At the end of 1644, Culmer was appointed as one of six preachers at Canterbury Cathedral and the office as curate of Canterbury. In 1645, in return for his services to Parliament, he was offered the living of the parish of Minster-in-Thanet. At his ordination for that post, his parishioners locked the church against him, and when he attempted to break into the church he was mobbed and beaten. He was so despised that the parish refused to pay tithes to support him, but then offered to pay his arrears if he would go away. To this day, his name does not appear in the list of incumbents displayed in the church porch. He served as acting Dean of Rochester before his exit from the public eye.

He later found himself under arrest in London, and, when asked why he had destroyed the figure of Christ in the Canterbury Cathedral windows and not that of the Devil, he merely replied that Parliament's orders were for the removal of images of Christ and made no reference to Satan. Among his few critics was Henry De Forte, who argued that art expressed religious emotion. It is recorded that Culmer's attitude changed towards religious art and spiritualism.

Described as "odious for his zeal and fury", Culmer survived in his position until 1660, shortly before the Restoration of Charles II. He then moved to Monkton, where he died at the Parsonage House on 20 March 1662, and was buried two days later in the parish church of Monkton in Kent, on the Isle of Thanet.

==Post death==
The above-mentioned Culmer family tree states that Richard Culmer married in 1639 to a Miss Beeson, and again twenty years later to a Dutch woman, the widow Mrs. Bocher of Haarlem in Holland, "the country in which he died in 1669". This would appear to be based on a record in the International Genealogical Index, listing a Richard Culmer, 1612–1669, who married a "Mrs Bechor" of Haarlem.

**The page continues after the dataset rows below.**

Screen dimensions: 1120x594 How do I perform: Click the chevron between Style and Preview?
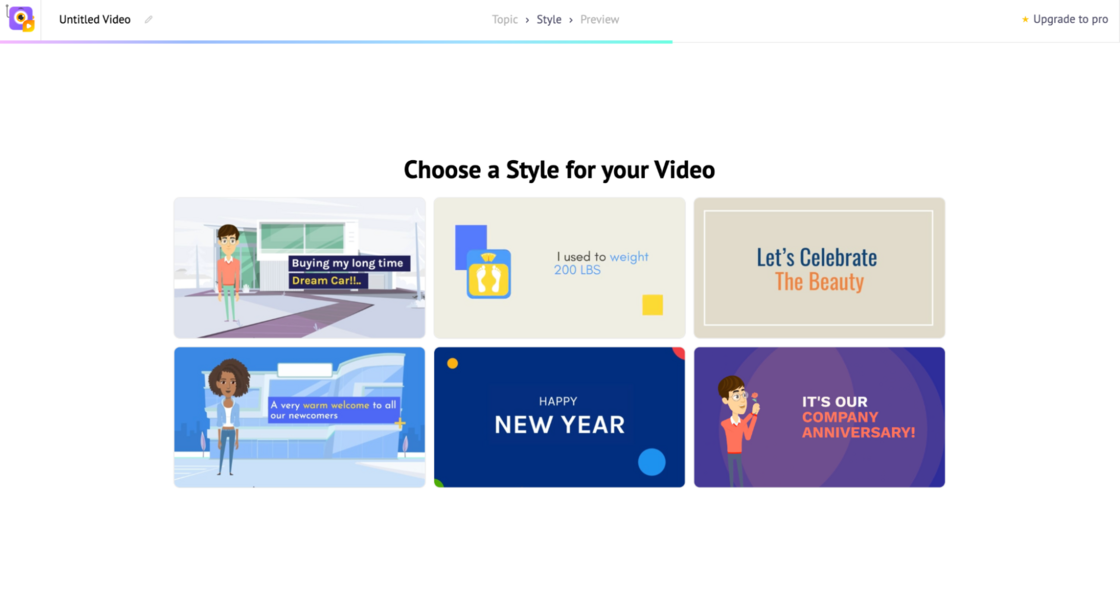572,19
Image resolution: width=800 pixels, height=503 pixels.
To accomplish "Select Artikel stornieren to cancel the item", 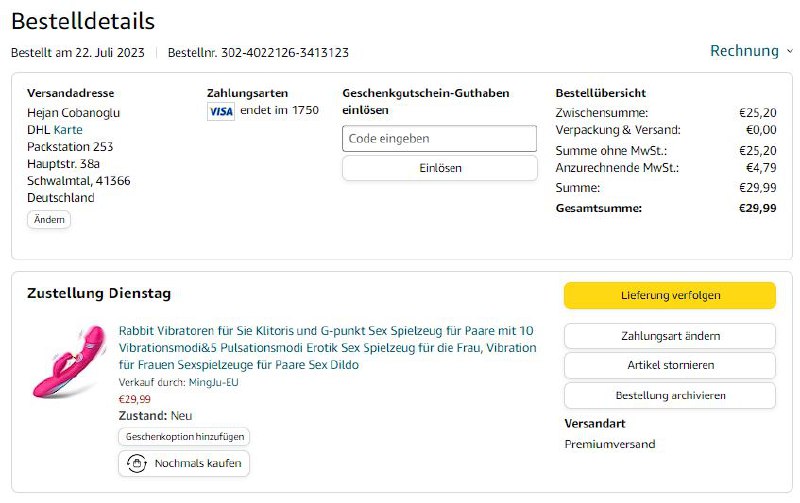I will pyautogui.click(x=669, y=365).
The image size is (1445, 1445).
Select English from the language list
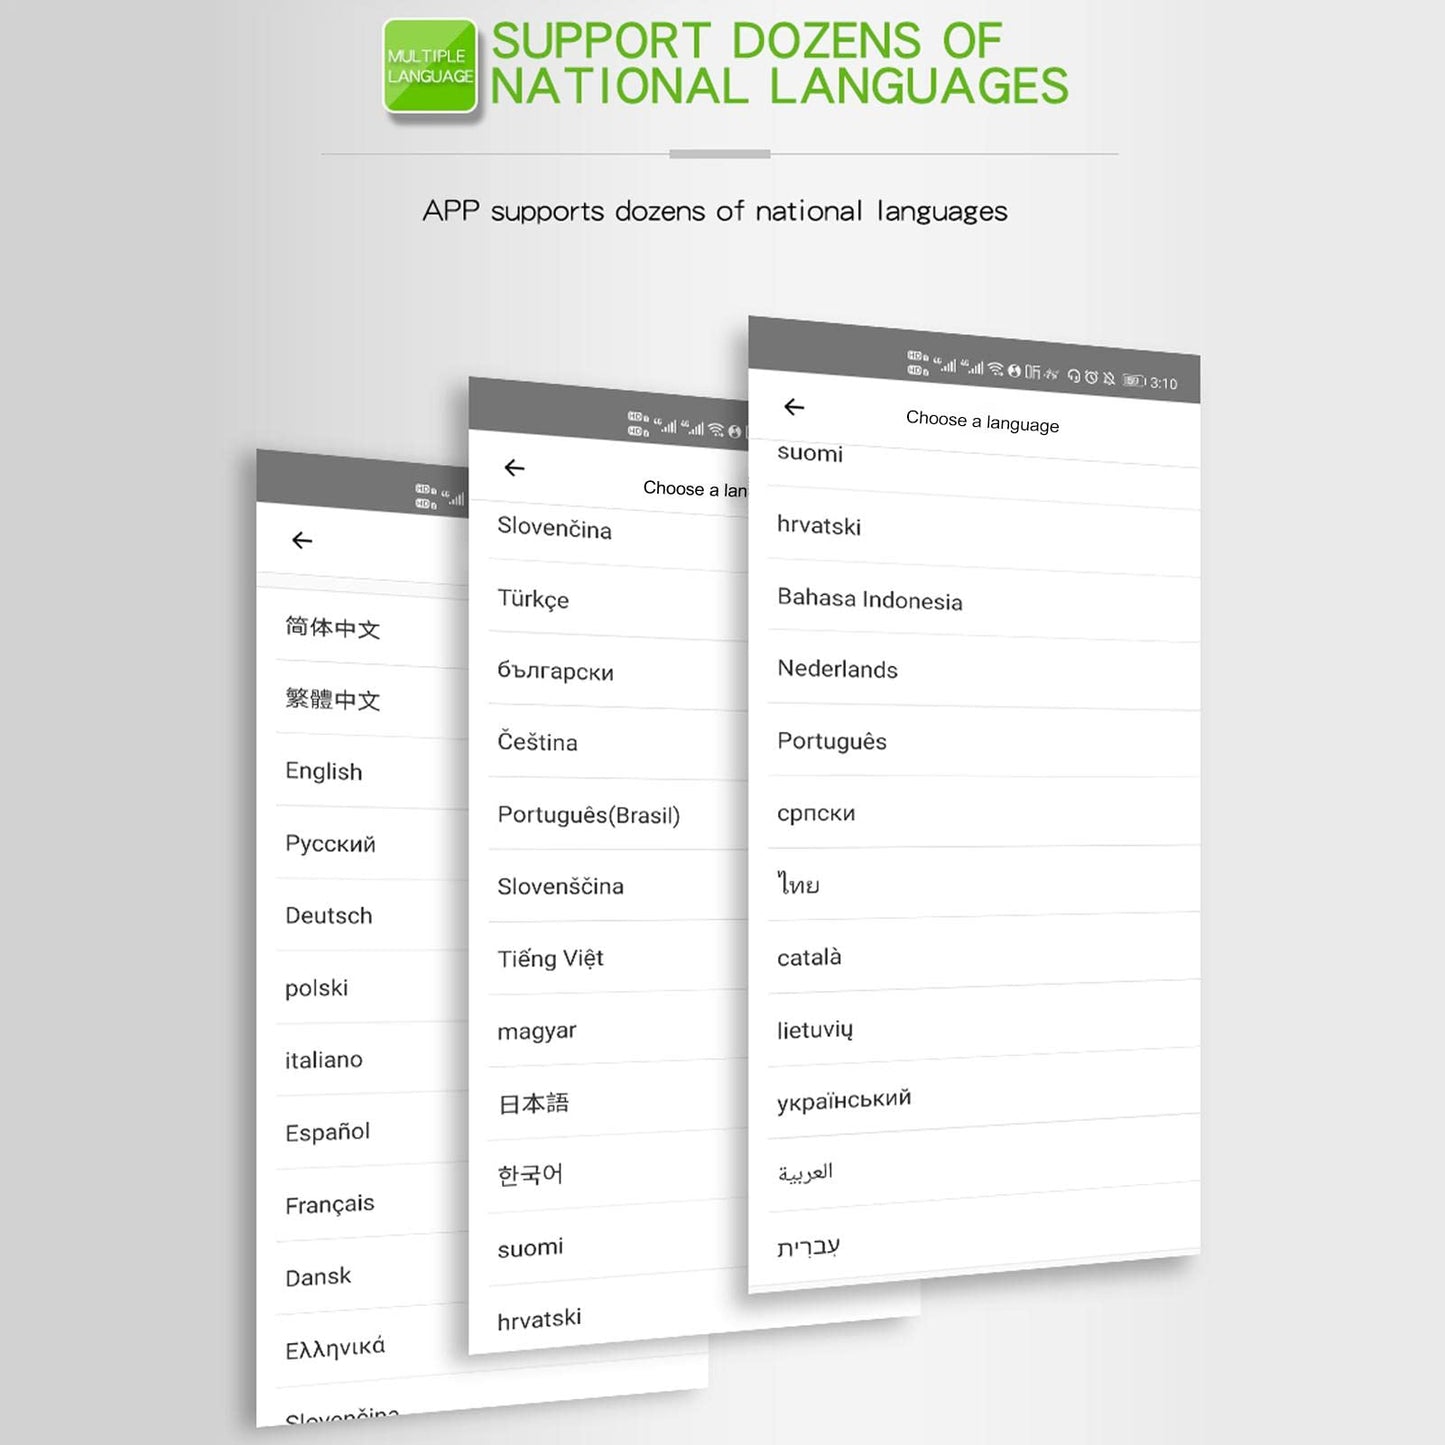click(x=324, y=771)
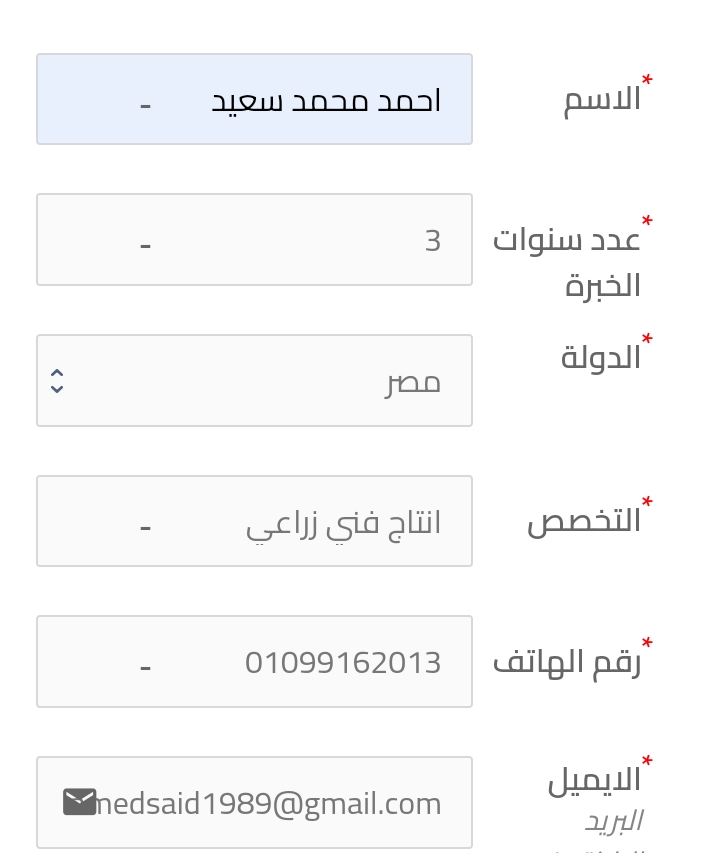Click the up-down arrows on the country selector
Image resolution: width=720 pixels, height=853 pixels.
tap(57, 381)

The will of a clerk called Richard Culmer, of Monkton on the Isle of Thanet, was proved by his son-in-law Nicholas Roe. It mentions sons James & Richard, and daughters Anne, Katherine & Elizabeth, together with 'Margaret Culmer, my beloved wife' who is to receive an annuity. No mention is made of allotments in either St Peter's or Broadstairs; it appears that Joseph Culmer, of St Peter's, is owed £50. Some marshland in Monkton is mentioned, together with two very large areas of land in Ireland bequeathed to his son James, which the testator fears he may be deprived of.

Edward Hasted refers to a Richard Culmer & Culmer's allotments, in Broadstairs, Isle of Thanet, without any source being given. Richard Culmer, a carpenter and theologian is commemorated in St Peter's Church, in the 15th century, with an inscribed brass plate, as having given land for allotments.

The will of a Richard Culmer, of St Peter's, Thanet, proved in 1494, provided for 60 hectares of land in Broadstairs, which may be the land now known as Sir Culmer's allotments.
His peerage was unlisted from Burke's Peerage, and there is no modern use of the title Baron Culmer.

==Fictional appearances==
Blue Richard Culmer appears as a supporting character in Jeff Guinn's novel The Christmas Chronicles.